La historia de los apóstoles –como la de muchos hombres y mujeres de todos los tiempos–, no se explica si no es desde su experiencia de sentirse habitados por Alguien que ilumina, enciende y alegra su vida.
Para hablar del Espíritu Santo se han utilizado comparaciones y nombres diversos. Uno de ellos es hablar del Espíritu como “viento sagrado”. Todos hemos visto esos molinos que, colocados sobre los altozanos, abren sus inmensos brazos al viento para que se produzca el milagro de la energía eólica. Algo así –con la distancia de todos los símiles– sucede con la presencia del Espíritu Santo dentro de nosotros.
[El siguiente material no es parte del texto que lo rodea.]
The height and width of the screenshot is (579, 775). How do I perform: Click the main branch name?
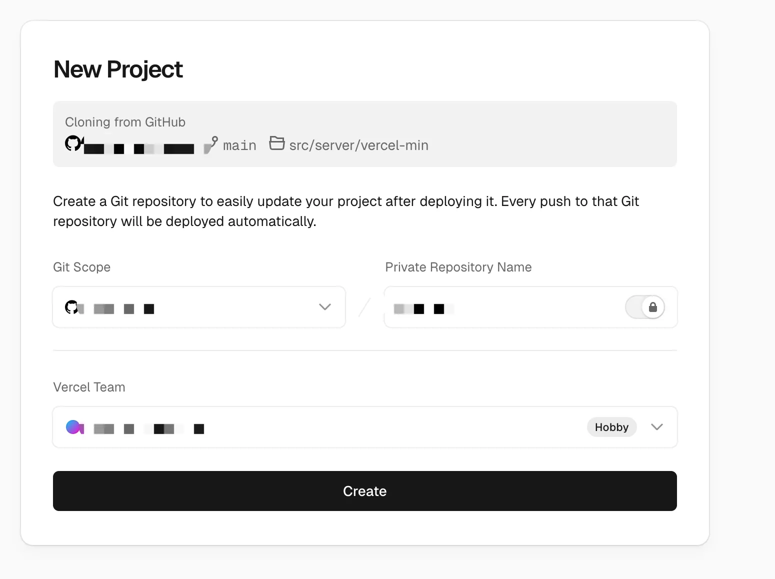pos(240,146)
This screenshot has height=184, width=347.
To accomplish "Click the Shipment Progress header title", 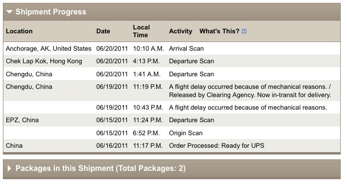I will point(51,12).
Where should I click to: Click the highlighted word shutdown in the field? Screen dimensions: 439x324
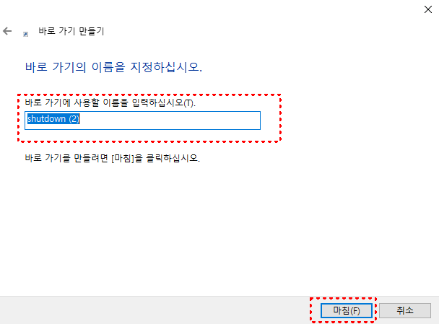tap(46, 119)
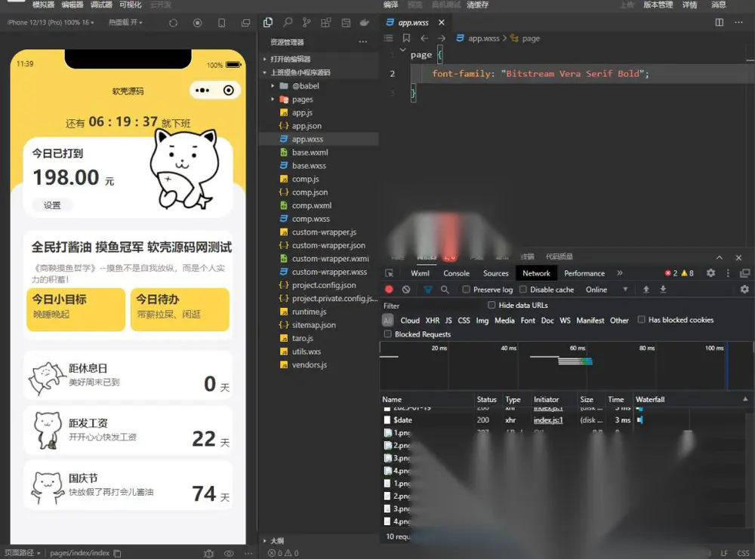Open DevTools settings gear icon
This screenshot has width=755, height=559.
710,273
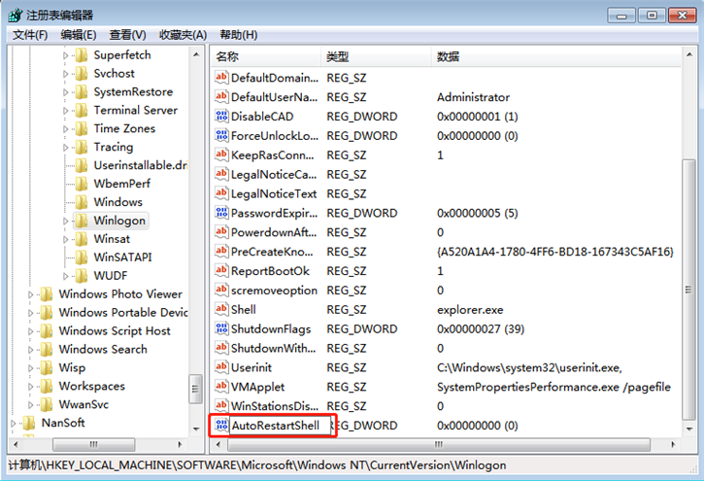Click the Shell string value icon

point(221,309)
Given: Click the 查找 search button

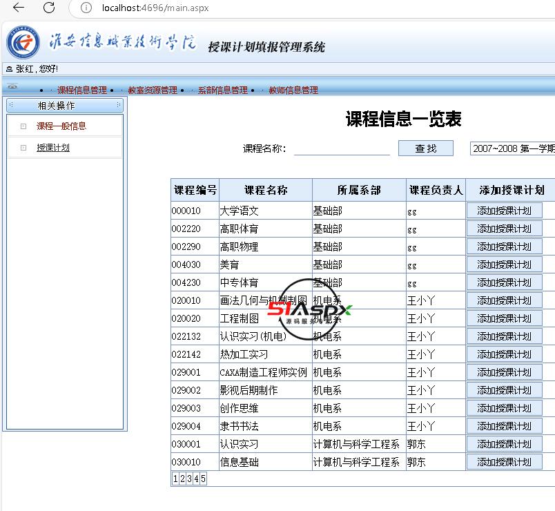Looking at the screenshot, I should [x=425, y=148].
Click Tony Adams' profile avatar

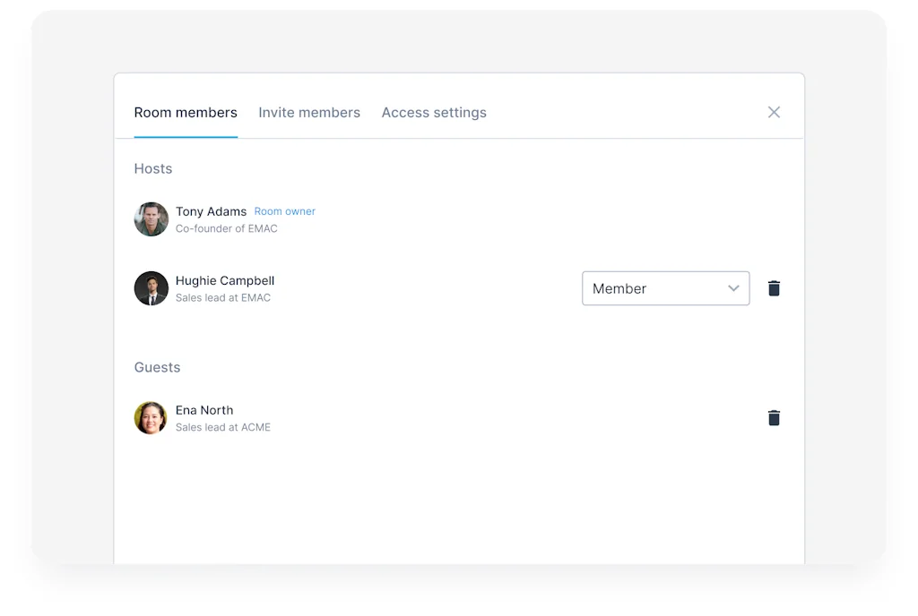point(151,218)
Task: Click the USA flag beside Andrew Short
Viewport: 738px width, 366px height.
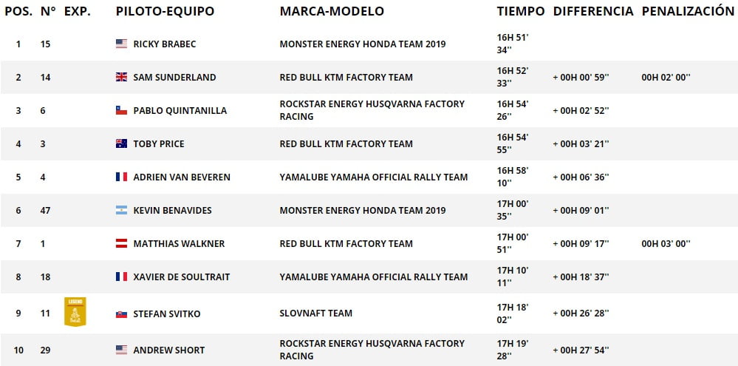Action: [121, 350]

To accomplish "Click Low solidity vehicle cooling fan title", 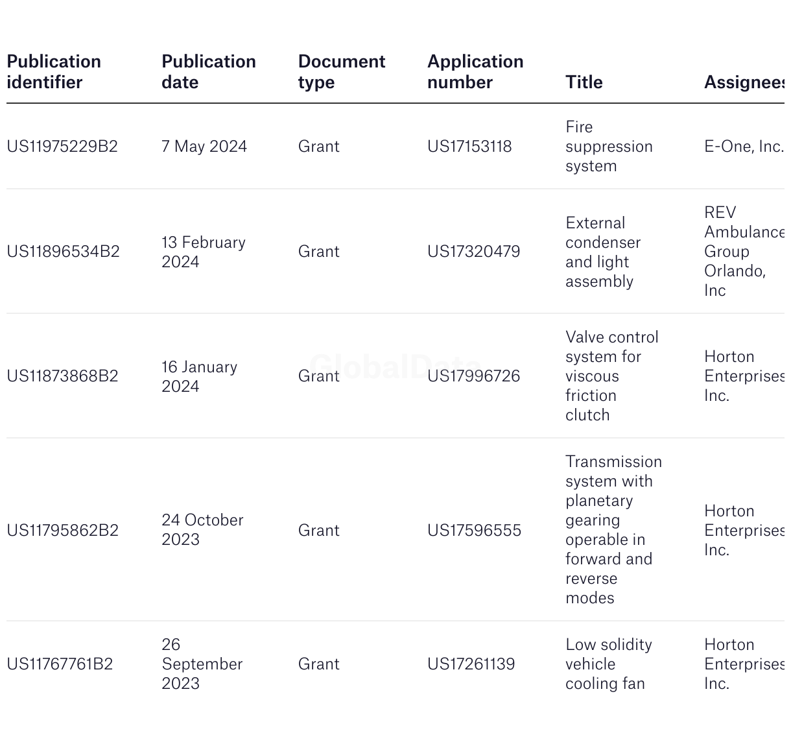I will (608, 664).
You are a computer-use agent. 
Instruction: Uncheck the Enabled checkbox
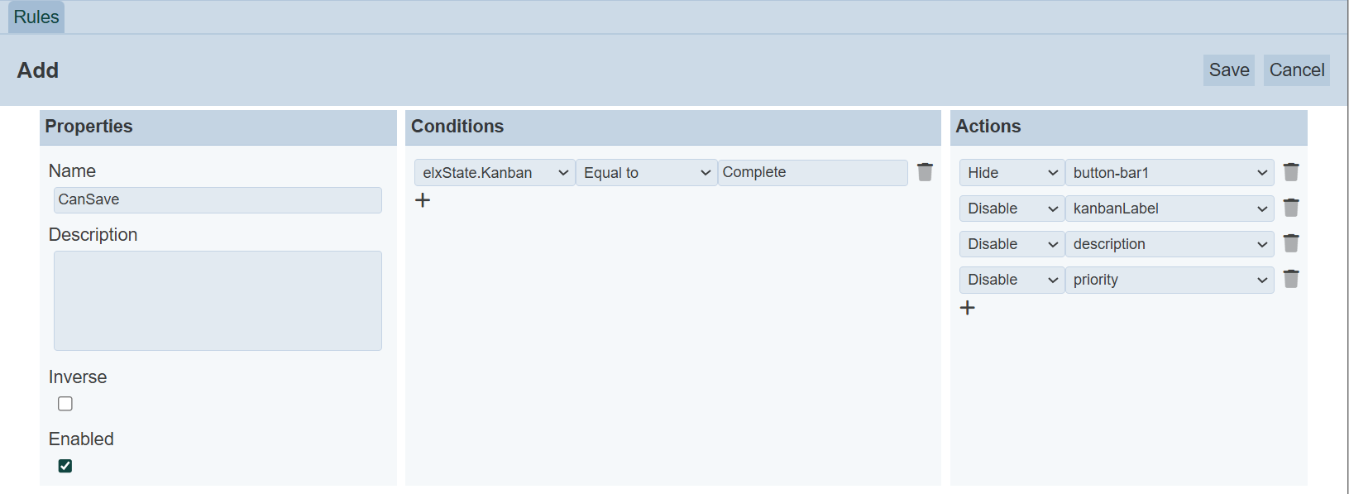tap(65, 466)
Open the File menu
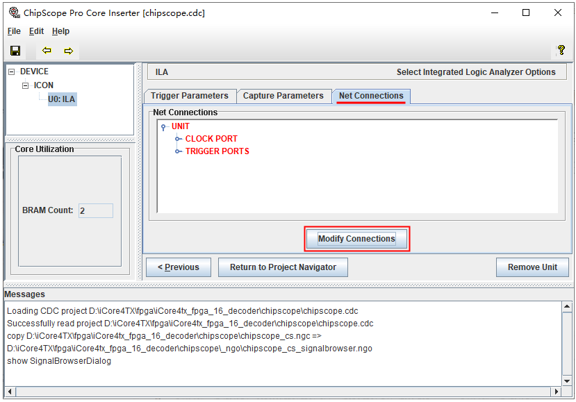576x402 pixels. (x=14, y=31)
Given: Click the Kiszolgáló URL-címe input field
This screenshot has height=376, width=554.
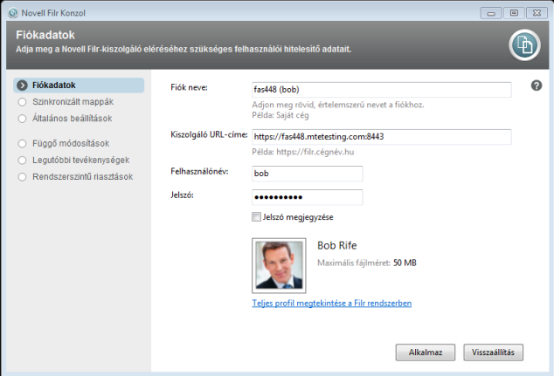Looking at the screenshot, I should (x=381, y=136).
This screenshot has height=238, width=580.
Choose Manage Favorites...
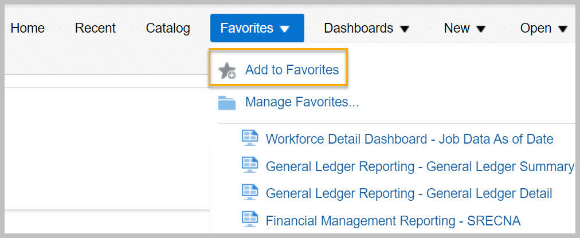point(302,102)
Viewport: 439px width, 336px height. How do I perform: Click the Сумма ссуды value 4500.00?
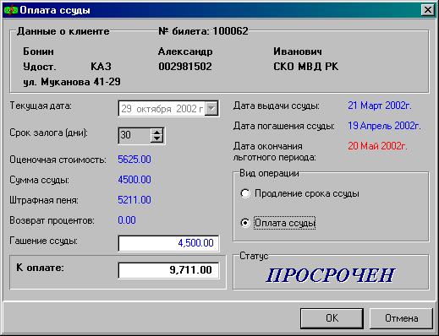pos(134,180)

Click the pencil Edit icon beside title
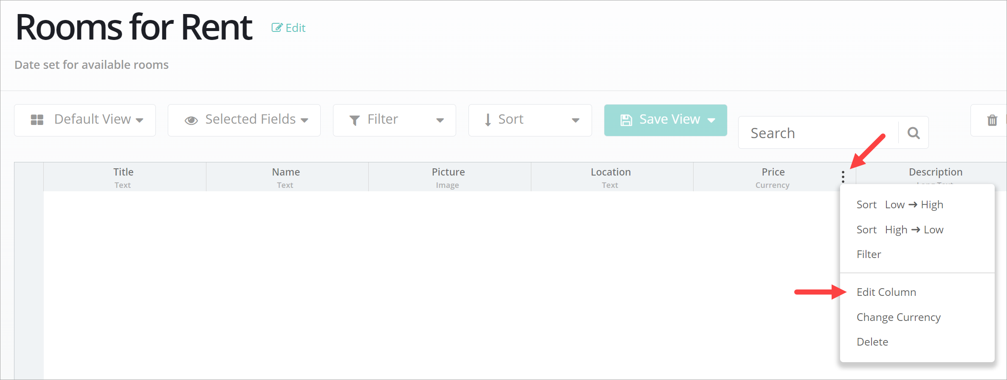pyautogui.click(x=277, y=28)
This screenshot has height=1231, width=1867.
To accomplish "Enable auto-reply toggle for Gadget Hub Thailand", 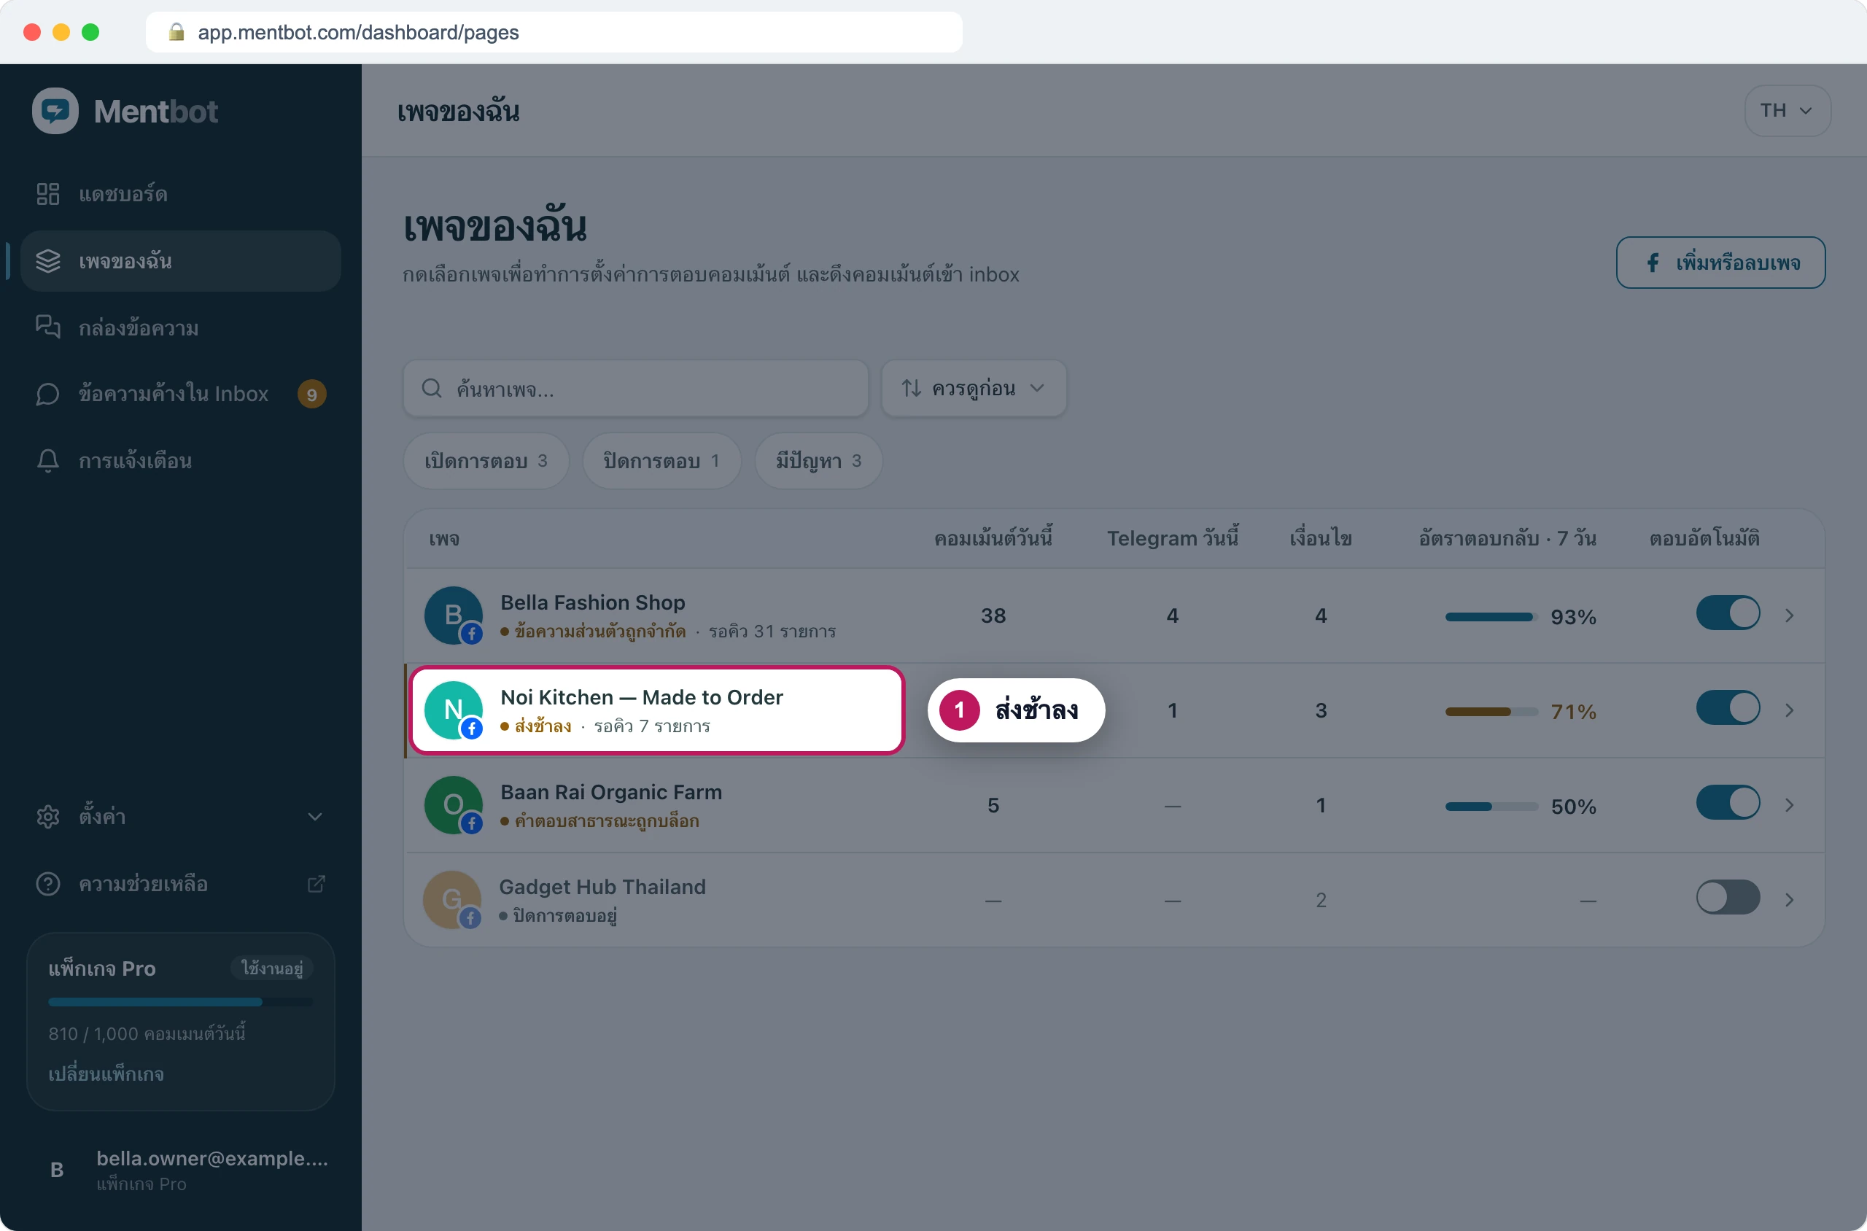I will point(1728,897).
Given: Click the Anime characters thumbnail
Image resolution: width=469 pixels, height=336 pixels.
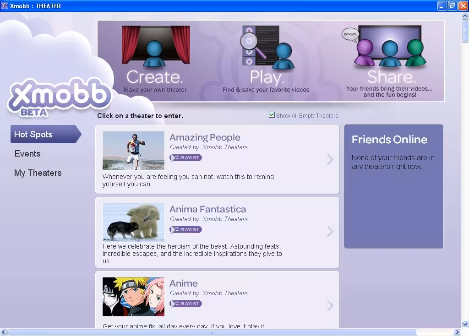Looking at the screenshot, I should click(133, 297).
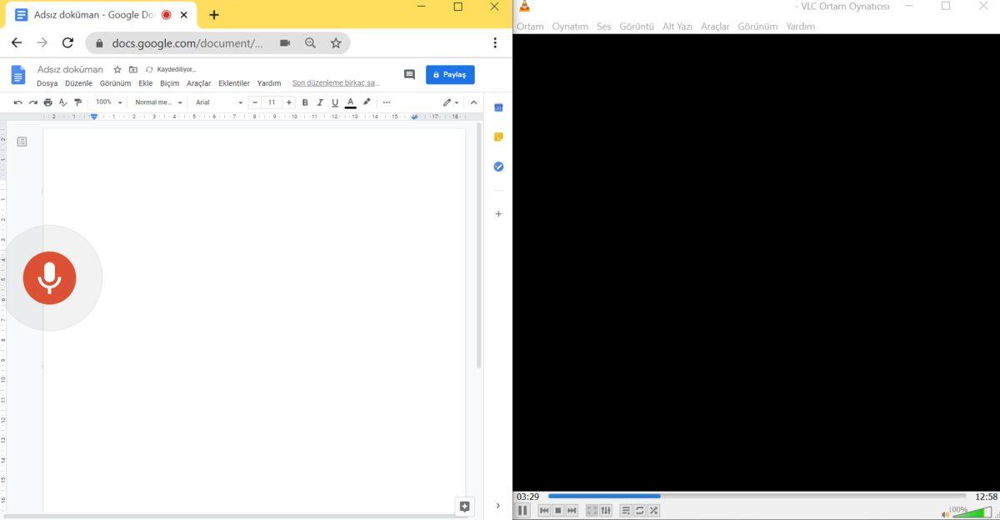1000x520 pixels.
Task: Toggle bold formatting
Action: 304,102
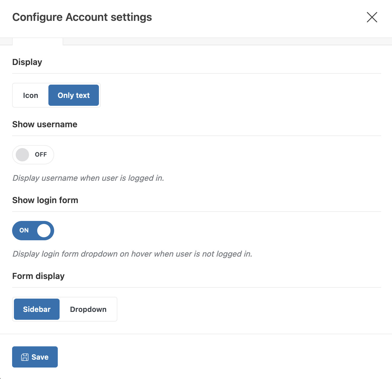Click the Configure Account settings title
The image size is (392, 379).
click(82, 17)
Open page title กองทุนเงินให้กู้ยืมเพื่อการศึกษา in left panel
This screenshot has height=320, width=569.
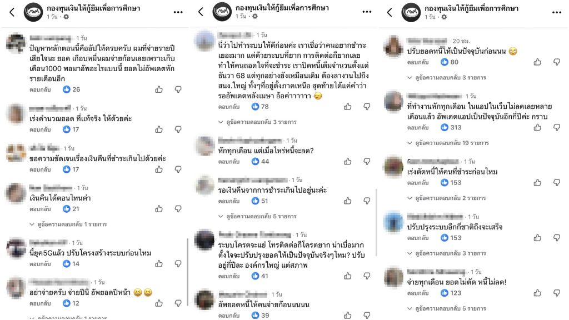point(93,8)
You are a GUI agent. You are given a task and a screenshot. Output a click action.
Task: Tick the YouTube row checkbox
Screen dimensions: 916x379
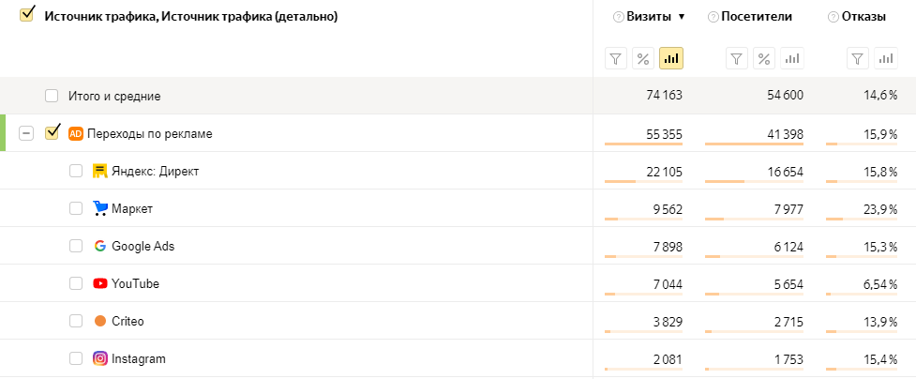pos(76,283)
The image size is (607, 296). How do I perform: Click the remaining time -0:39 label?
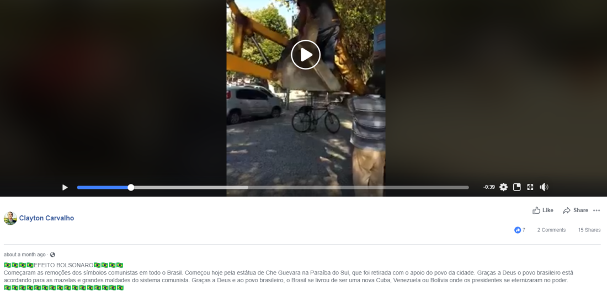pos(489,187)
A pesar de nuestra torpeza tanta veces demostrada, de nuestros egoísmo y nuestra pereza, el ser humano es capaz de perdonar y de amar sin medida, de multiplicar razones a favor de la justicia, de abrir el corazón a los más desfavorecidos para ofrecerles habitación y regazo, de dictar palabras para defender la verdad aun con el precio de la propia vida. Así, movidos por el aliento del Espíritu de Jesús, hay quienes cuidan el hermoso tapiz de la creación, mueven ríos de solidaridad, ponen alas a la ciencia, abren caminos a la ternura de Dios, construyen un mundo nuevo mientras llega el reino prometido por Jesús.
Que la Pascua del Espíritu llene nuestros vacíos, sea nuestra luz inextinguible y brisa en las horas de fuego.